Episodes in this series

Ez-PAVE was conducted exclusively in South Korea, and the trial's treatment environment differed from US practice in notable ways. PCSK9 inhibitor use was minimal—approximately 2%—because reimbursement and access constraints limited their availability at the time. Bempedoic acid was similarly unavailable. Yet ezetimibe use reached approximately 28%, substantially higher than typical US rates—a finding that underscores ezetimibe's underutilization in American practice despite a decades-long safety record and strong outcome data.
Even within this combination-friendly context, only 61% of patients in the intensive arm reached the below-55 mg/dL target 3 years. This is a powerful reminder that achieving guideline-recommended goals requires maximizing the full toolkit. Had PCSK9 inhibitors and bempedoic acid been broadly accessible, goal attainment rates might have been considerably higher. In the US, where these agents are available but often face prior authorization hurdles, the practical barrier is not scientific—it is systemic.

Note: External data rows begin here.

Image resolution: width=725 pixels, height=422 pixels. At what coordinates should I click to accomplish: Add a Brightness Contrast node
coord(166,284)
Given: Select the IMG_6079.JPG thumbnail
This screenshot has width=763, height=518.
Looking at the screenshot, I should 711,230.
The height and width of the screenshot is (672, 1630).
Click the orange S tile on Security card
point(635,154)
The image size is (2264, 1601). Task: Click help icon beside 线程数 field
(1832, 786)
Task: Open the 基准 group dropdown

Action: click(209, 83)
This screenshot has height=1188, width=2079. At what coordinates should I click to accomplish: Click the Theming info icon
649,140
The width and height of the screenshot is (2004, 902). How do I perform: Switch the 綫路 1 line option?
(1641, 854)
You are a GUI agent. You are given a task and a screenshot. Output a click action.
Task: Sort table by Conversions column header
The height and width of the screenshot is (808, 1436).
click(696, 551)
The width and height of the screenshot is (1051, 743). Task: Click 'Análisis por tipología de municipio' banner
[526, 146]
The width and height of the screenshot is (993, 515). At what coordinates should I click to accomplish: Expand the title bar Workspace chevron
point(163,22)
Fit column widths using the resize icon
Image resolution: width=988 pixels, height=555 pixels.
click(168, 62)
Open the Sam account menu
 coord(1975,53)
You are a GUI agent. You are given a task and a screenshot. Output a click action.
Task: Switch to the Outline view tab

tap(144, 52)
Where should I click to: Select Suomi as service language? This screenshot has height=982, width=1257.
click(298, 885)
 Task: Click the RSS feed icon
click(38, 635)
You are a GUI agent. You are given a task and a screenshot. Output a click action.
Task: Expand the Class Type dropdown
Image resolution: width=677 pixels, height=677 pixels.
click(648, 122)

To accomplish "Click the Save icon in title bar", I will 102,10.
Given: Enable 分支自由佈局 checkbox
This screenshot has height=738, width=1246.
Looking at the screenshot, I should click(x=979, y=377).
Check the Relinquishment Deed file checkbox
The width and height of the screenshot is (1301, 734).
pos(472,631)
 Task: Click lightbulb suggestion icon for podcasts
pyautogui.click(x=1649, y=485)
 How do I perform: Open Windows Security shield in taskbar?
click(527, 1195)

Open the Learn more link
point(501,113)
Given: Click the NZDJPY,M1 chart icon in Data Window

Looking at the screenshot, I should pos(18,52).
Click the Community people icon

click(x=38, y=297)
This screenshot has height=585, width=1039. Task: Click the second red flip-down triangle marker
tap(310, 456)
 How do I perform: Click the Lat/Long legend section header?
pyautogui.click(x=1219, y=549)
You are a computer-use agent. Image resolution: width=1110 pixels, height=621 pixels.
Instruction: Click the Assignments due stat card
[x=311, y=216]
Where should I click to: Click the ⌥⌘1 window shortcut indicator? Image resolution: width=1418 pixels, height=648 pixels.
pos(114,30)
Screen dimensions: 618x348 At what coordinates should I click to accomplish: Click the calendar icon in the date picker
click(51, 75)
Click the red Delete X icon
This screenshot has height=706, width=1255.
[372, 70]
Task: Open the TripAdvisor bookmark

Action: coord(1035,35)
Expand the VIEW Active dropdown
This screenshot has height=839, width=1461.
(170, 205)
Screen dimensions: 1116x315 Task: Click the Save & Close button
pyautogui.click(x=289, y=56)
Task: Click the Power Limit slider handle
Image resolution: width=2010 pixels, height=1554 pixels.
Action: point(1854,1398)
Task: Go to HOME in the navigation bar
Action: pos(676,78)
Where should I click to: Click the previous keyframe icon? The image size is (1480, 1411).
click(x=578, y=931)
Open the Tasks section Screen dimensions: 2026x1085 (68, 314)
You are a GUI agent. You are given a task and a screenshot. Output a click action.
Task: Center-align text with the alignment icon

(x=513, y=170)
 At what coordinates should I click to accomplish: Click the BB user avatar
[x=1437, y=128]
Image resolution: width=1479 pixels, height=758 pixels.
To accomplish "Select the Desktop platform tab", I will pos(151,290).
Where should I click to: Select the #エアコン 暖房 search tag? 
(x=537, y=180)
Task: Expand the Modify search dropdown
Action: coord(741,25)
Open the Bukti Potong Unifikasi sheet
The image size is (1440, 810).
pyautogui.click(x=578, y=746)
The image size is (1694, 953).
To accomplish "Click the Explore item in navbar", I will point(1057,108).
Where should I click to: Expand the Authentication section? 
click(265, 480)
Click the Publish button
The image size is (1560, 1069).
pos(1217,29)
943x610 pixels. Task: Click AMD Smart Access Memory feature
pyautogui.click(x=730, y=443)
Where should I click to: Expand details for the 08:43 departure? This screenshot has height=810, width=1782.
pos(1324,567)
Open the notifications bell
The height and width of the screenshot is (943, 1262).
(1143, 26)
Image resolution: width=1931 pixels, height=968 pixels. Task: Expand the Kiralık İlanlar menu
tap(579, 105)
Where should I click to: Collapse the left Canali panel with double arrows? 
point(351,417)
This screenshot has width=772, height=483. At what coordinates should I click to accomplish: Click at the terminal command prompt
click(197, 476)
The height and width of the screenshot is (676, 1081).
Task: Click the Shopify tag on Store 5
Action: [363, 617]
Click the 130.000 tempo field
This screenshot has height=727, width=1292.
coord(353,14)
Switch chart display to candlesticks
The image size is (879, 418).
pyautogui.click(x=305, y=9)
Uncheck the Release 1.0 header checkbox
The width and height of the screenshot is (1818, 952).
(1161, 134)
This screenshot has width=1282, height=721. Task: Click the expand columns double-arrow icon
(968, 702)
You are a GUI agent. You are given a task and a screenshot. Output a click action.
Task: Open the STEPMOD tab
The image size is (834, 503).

Regarding generalizability, the findings are reassuring rather than limiting. Populations of Asian descent often experience more statin-related muscle symptoms, yet fewer than 3% of participants in the intensive arm discontinued or reduced their statin dose due to adverse effects—and no excess in new-onset diabetes or worsening glycemic control was observed. This challenges the perception, prevalent in observational literature, that statin side effects are highly common; trial data consistently suggest that many reported symptoms reflect a nocebo effect rather than true pharmacologic harm. The RACING trial further supports combination therapy in this population. Taken together, the data from South Korea reinforce principles—lower is better, combination therapy is essential, and intensive LDL lowering is safe—that are fully applicable in Western clinical settings.